### [Work request]
From the line that contains "The width and" down to the last line of the listing below, reproduce each line exactly but not the pictures.

### [Data shown]
• • • • • • •
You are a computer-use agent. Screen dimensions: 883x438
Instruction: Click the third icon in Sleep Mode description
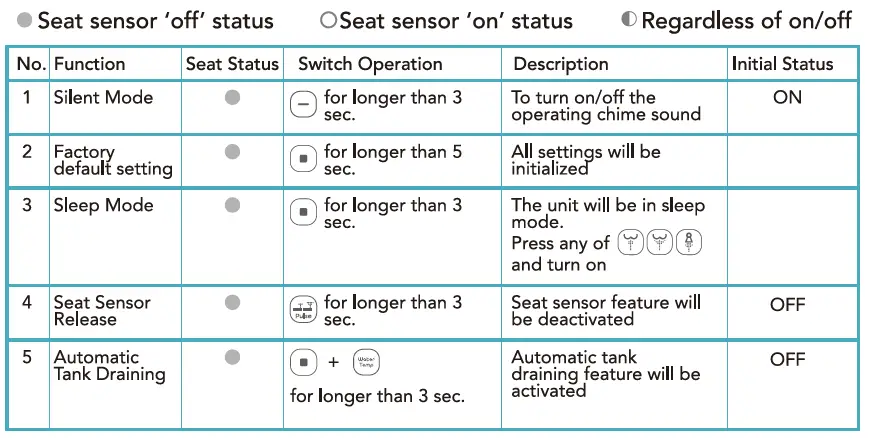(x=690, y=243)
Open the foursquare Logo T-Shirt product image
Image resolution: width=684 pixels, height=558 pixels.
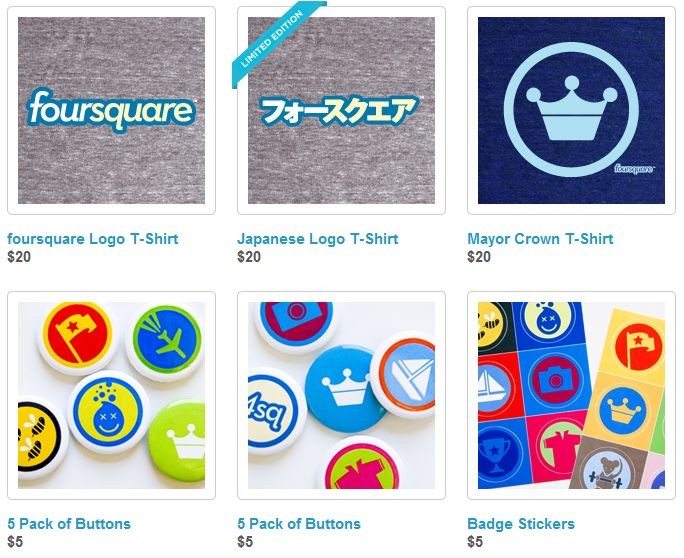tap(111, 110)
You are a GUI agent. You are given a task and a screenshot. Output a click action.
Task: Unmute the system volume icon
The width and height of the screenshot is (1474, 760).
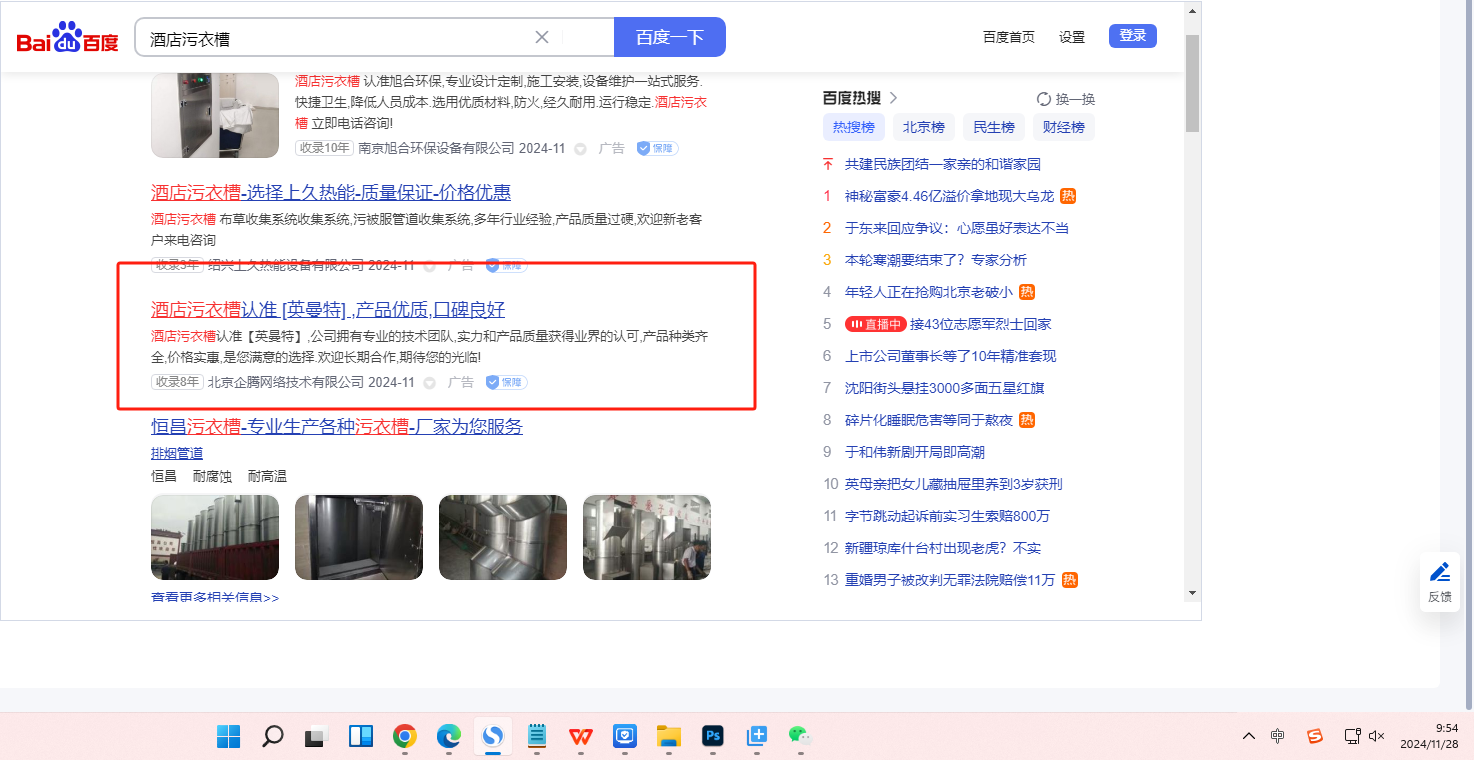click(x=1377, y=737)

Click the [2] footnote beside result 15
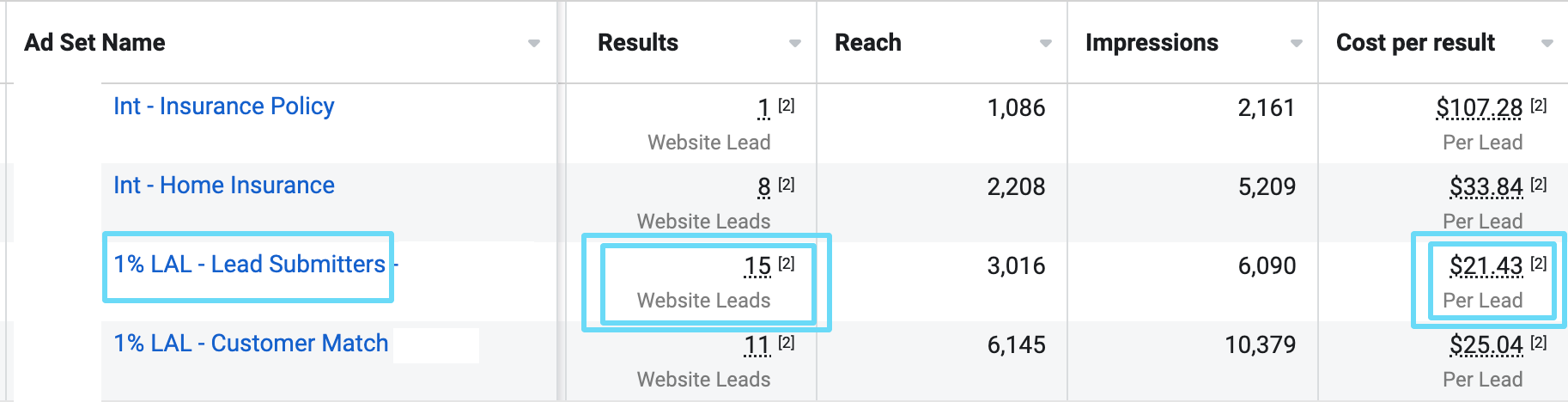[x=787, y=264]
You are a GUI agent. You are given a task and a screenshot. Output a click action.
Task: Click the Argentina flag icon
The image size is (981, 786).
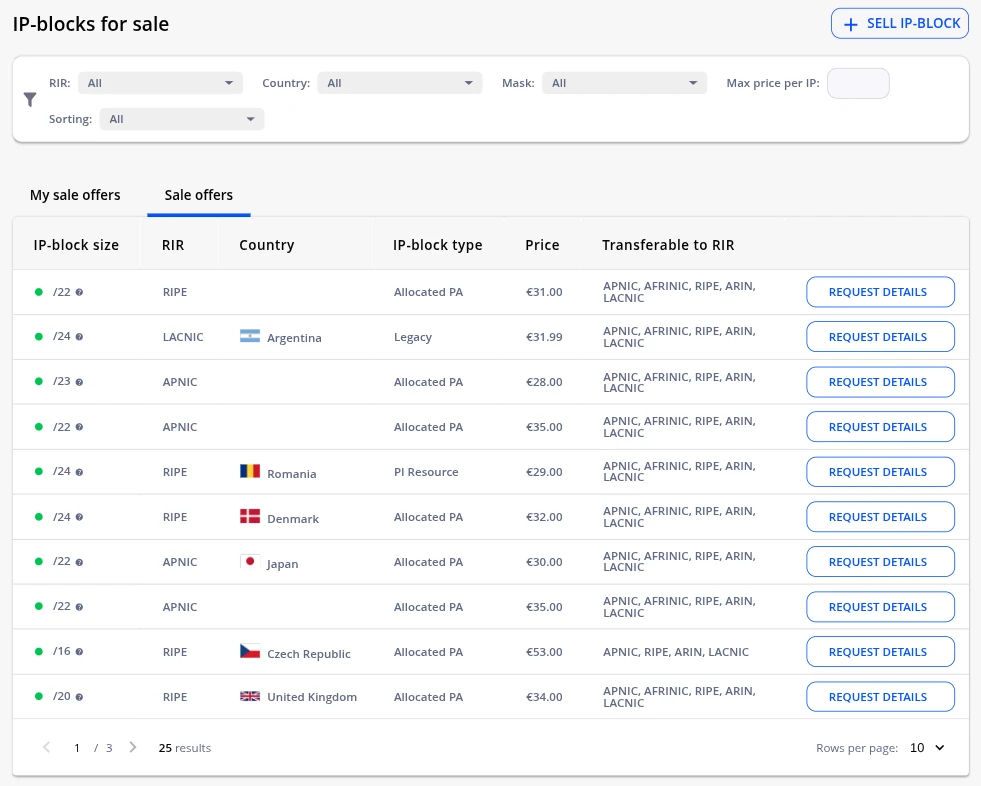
• • • • • • •
### [Response area]
The width and height of the screenshot is (1474, 760).
click(x=1377, y=737)

Click the [2] footnote beside result 15
[x=787, y=264]
You are a GUI agent. You are given a task and a screenshot. Output a click action.
Task: Click the Argentina flag icon
The image size is (981, 786).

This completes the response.